Buy-to-let was one of Britain’s best-loved investments, with the size of the sector more than doubling over the last 20 years. However, since 2016 weaker house price inflation, increased regulation and punishing tax changes have eaten into the profitability of buy-to-let for some landlords and as a result the growth of the private rented sector (PRS) has slowed. Yet, despite the changes, landlords have adapted well and continue to scope out opportunities.

Last year there were over 4.4 million privately rented households in England, a quarter of a million less than at the 2017 peak despite the total housing stock increasing by 695,000 homes over that time. Our analysis shows a rise in the number of landlords selling up and leaving the sector and a fall in the number of new investors buying in.

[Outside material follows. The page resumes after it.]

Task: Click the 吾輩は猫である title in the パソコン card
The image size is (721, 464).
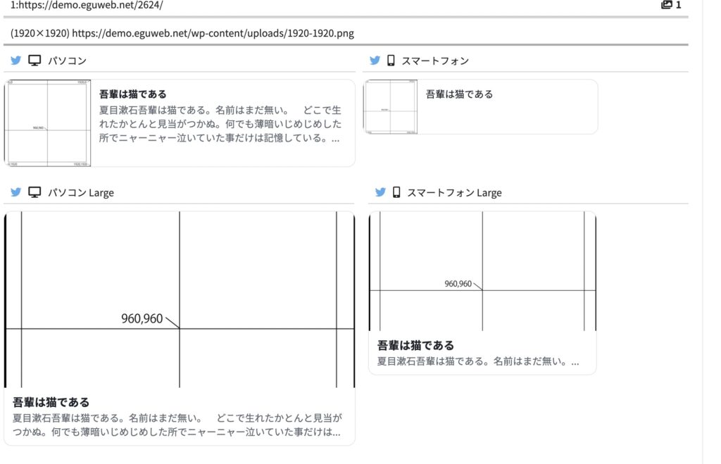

The introduction of a 3% stamp duty surcharge on second home purchases in 2016 has weighed on investors’ acquisitions. In 2020, landlords bought 12% of homes sold in Great Britain, equating to around 120,000 properties, down from 16%, or 196,000, in 2015. While the stamp duty holiday has brought more investors back into the market, this is not enough to make up for the overall loss.

Changes to Section 24 have forced some mortgaged landlords to sell up. The changes, announced in 2016 and phased in from 2017, mean that landlords who own properties in their personal name can no longer deduct most of their mortgage interest costs as an expense (i.e. before tax). Since 2020, tax relief has been fixed at the basic 20% income tax rate. This has hit higher-rate taxpayers particularly hard and, in some cases, has pushed lower-rate taxpayers into the 40% bracket, reducing their profits.


However, these changes will not affect most landlords. Typically, the tax changes have hit newer entrants rather than longer-established landlords. By the end of 2020, there were just under two million outstanding buy-to-let mortgages (both in personal and company names) in Great Britain and around five million privately rented homes. This means only around 40% of current landlords have a mortgage, compared to 46% of owner-occupiers, so most landlords' profitability has remained unchanged despite the new rules. In 2020, 52% of investor purchases were funded with cash.

One way to cushion the blow is to put a property, or properties, into a company or SPV (Special Purpose Vehicle). While individuals owning buy-to-lets are effectively taxed on turnover, company buy-to-lets are taxed on profits. This is one of the reasons why more companies were set up to hold buy-to-lets between 2016 and 2020 than in the preceding 50 years combined. In the last year alone, a total of 41,700 new buy-to-let limited companies were formed, an increase of 23% on 2019.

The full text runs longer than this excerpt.